What is needed:
Below this line is a set of entries; quote exactly the lines from the line that contains "Auswahl bestätigen (960, 343)" to the line that contains "Notwendig (595, 272)", both lines included.

-- Material provided follows --

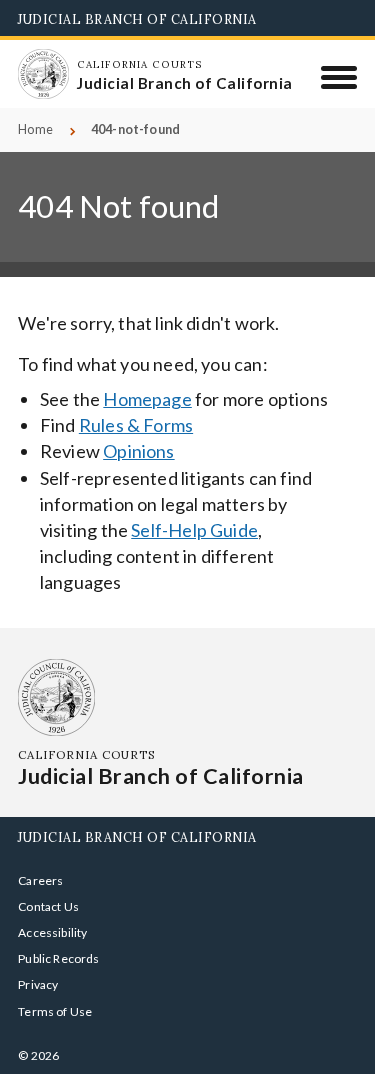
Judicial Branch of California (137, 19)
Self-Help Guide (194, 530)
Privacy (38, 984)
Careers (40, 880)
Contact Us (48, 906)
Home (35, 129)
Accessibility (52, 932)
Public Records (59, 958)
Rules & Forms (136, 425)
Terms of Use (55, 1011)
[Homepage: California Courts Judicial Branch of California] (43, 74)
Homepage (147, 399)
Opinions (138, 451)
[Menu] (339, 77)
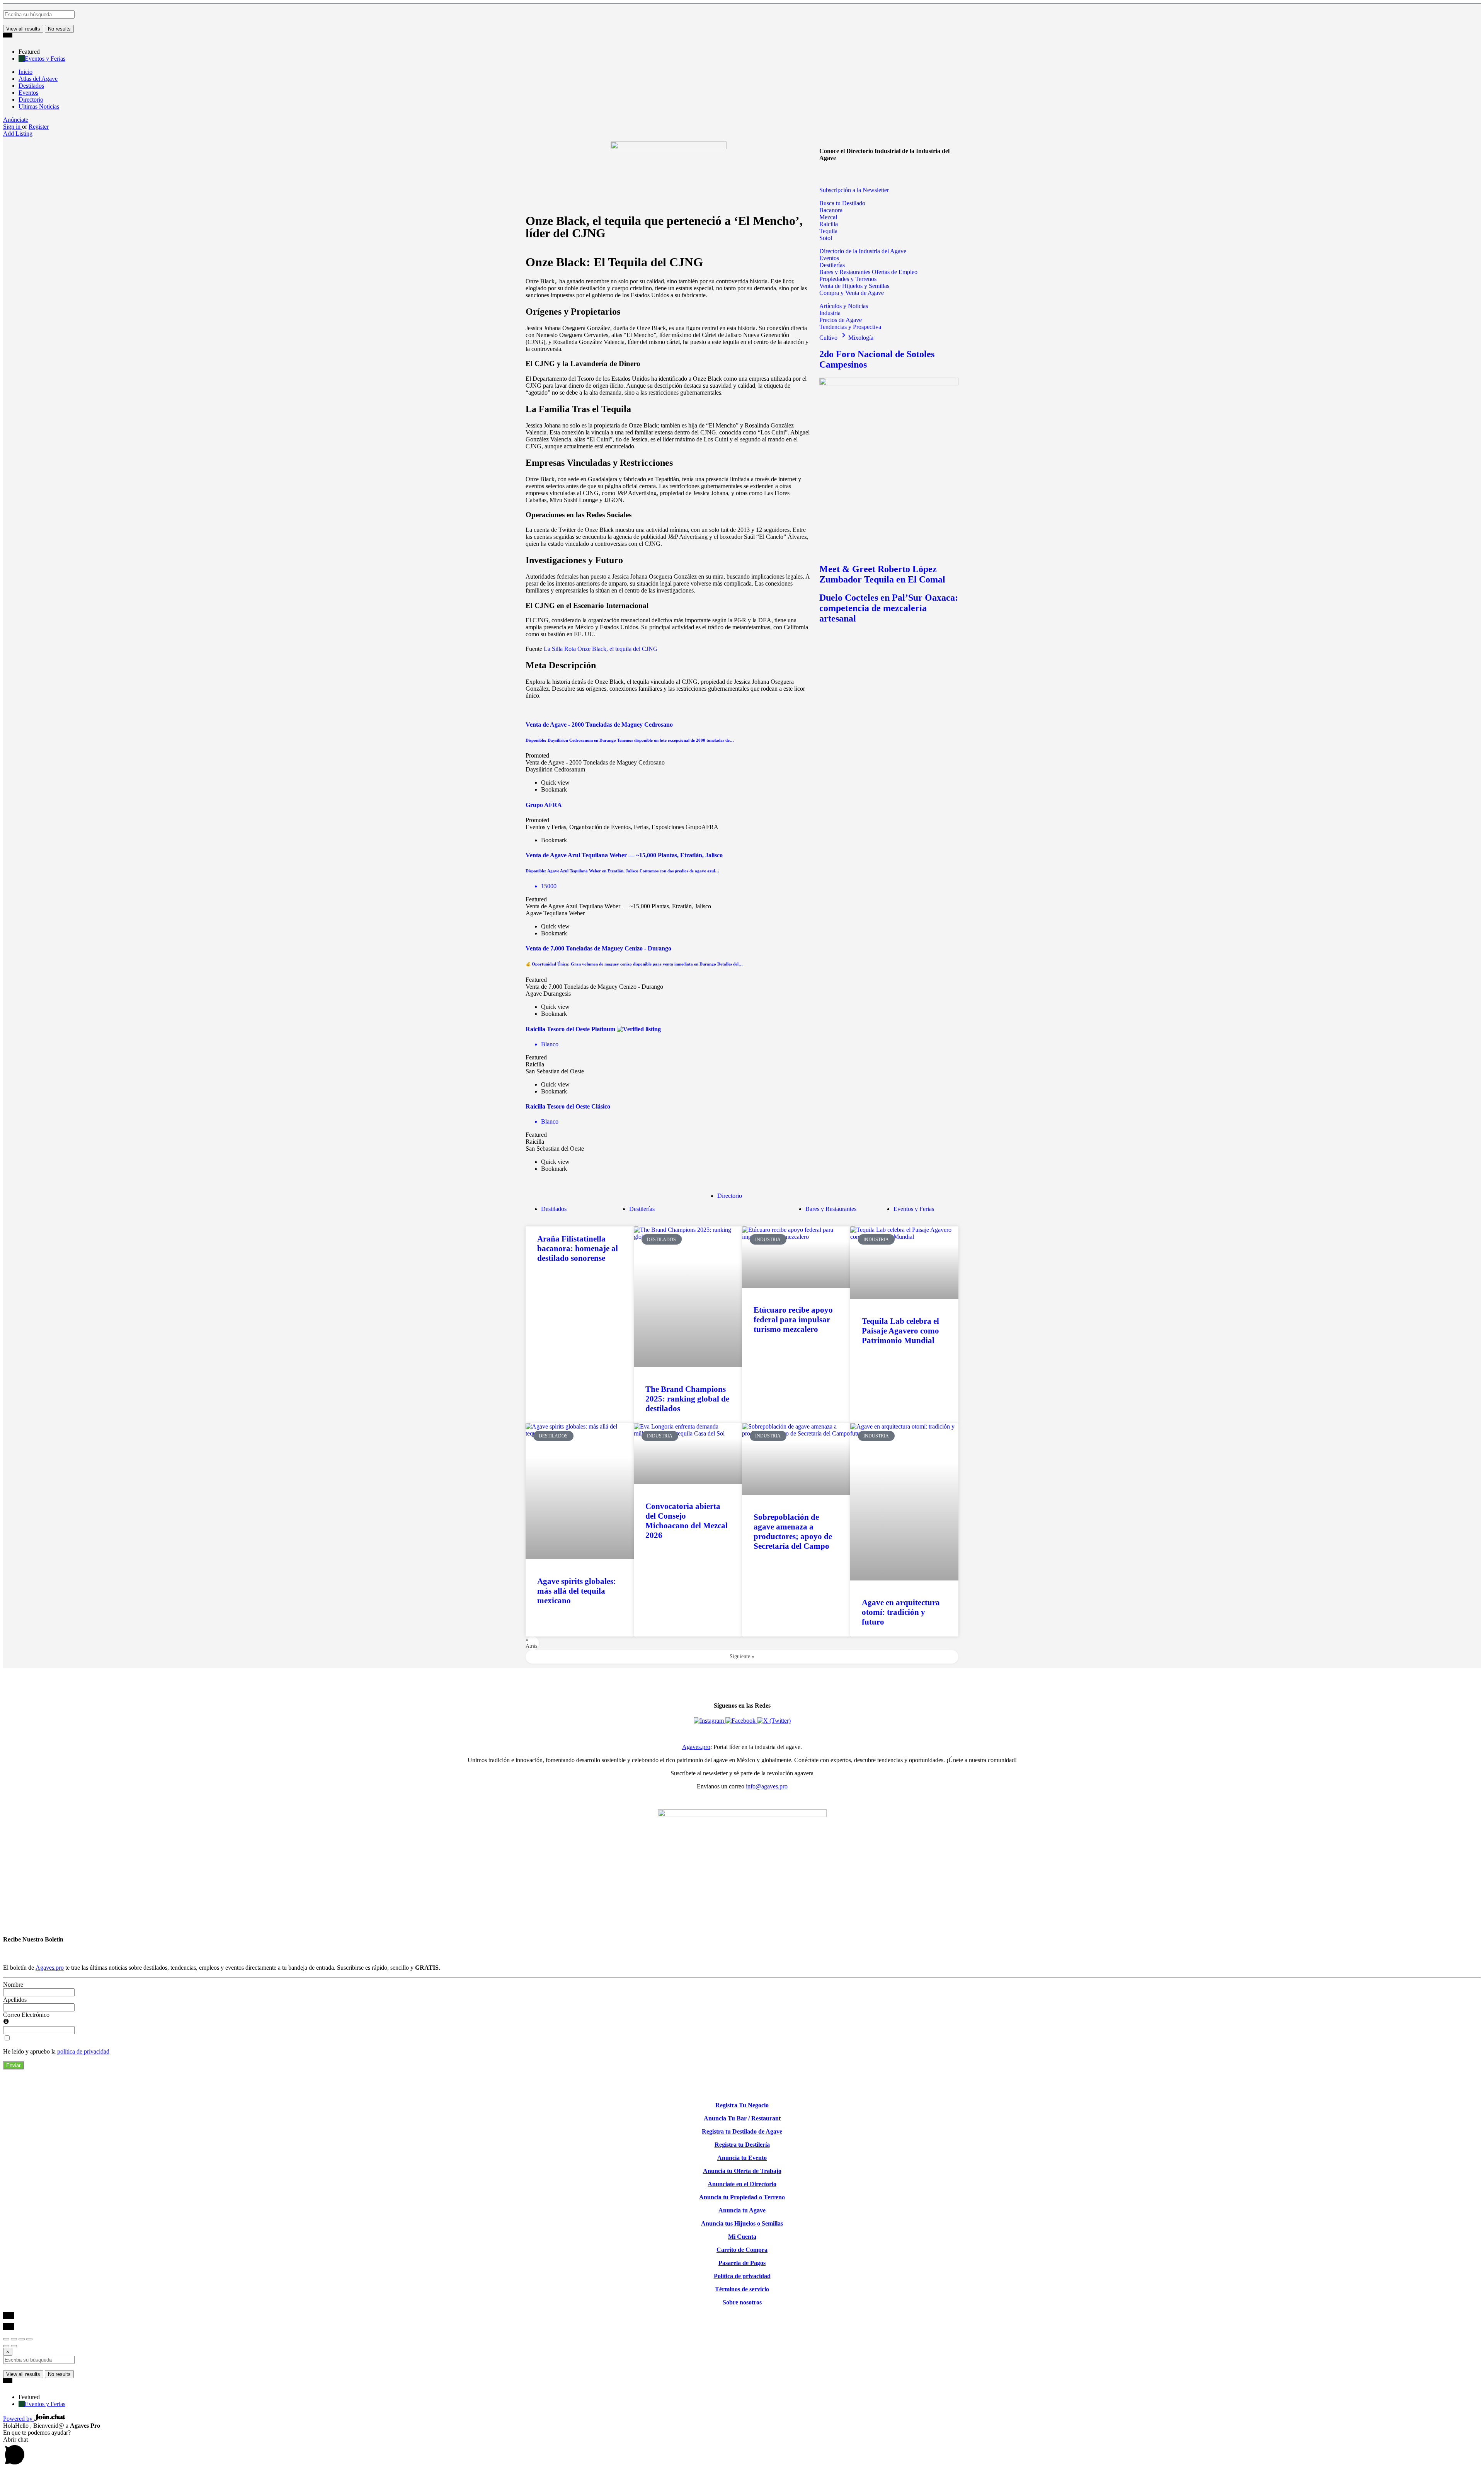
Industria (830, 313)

-- Material provided concluded --
-- Material provided follows --

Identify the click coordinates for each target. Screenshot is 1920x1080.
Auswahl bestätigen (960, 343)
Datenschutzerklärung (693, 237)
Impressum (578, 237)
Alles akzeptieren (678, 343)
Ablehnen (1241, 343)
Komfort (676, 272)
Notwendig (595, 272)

-- Material provided concluded --

Completed exercise:
Auswahl bestätigen (960, 343)
Datenschutzerklärung (693, 237)
Impressum (578, 237)
Alles akzeptieren (678, 343)
Ablehnen (1241, 343)
Komfort (676, 272)
Notwendig (595, 272)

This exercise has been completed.